To the public it’s viewed as “Victor tries local food from every country he visits so he can experience the world’s cultures.” To his rinkmates it’s known that “Vitya is a master of his body and appetite and only allows himself one chocolate bar after a win.” To himself he says “it’s a small, insignificant project that brings me amusement.”

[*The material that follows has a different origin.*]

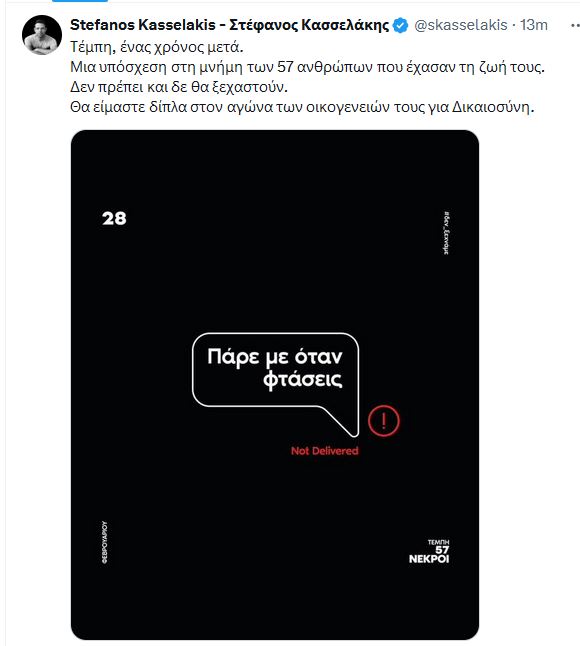Click the line ending with Δικαιοσύνη
Screen dimensions: 580x646
pos(302,107)
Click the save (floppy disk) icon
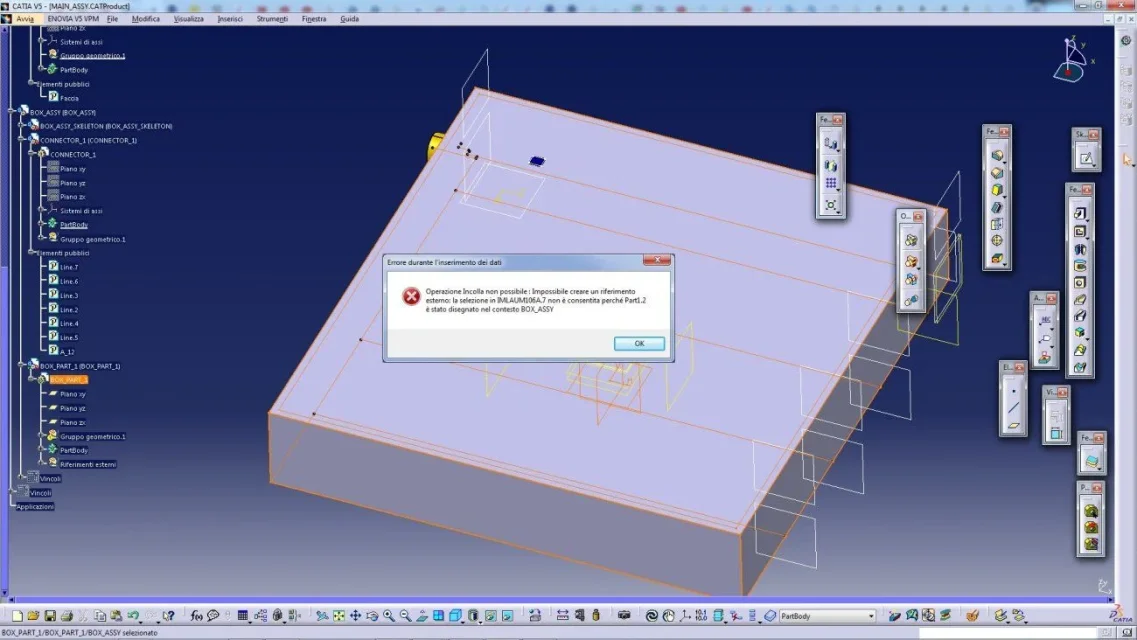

But honestly it’s “a way to taste joy. To physically imprint and take within himself those precious moments in a career that can end at any time.”
The method simple and honest in contrast to the eloquent, sparkling articles which the press spins in their never-ending effort to immortalize “Victor’s most precious experiences.”
This stupid sappy reasoning is kept close, and while he doesn’t mind sharing details about his life, sometimes it’s nice to have others believe the eccentricity as just a superficial whim and endearing quirk -- instead of a manifestation of his unexpectedly sentimental (read: tender) side. Among all the other carefully managed and carefully thought-out portions of his life, being able to do something solely for himself that is outwardly insignificant feels like holding a precious gem;
like winning platinum instead of gold;
like having some privacy.
Even though it’s “just chocolate,” eating it feels like winning.
...He genuinely does love chocolate, though. Alenka, Bovetti, Chocolat Bonnat, Hershey’s, Lindt, Meiji, Lotte, Soma... So if he can get away with leaving the post-competition press managing to Yakov, and enjoy some chocolate while he’s at it, then in his opinion that’s just as good as standing on the podium with the gold medal around his neck. Gold is shiny, but chocolate is sweeter. (And in 10 years, he’ll find himself drowning in a different pool of chocolate and reassess that chocolate isn’t “just” chocolate, and “maybe I need to rethink that gastronomy pathway after all” and explore which chocolate in all the countries he’s visited since he started this meaningless pastime could match the heart-melting feeling and loss of higher mental processes caused by the rum-hued not-local delight he encounters in his own country. He doesn’t really eat chocolate anymore -- too many years limiting himself to a bar per win left him with a sense of wrong when he tries to eat chocolate outside of competition-- and he’s had many sweet triumphs to go with his mountain of gold, but locking eyes confirms that his initial opinion hasn’t changed: Chocolate is definitely better than gold.)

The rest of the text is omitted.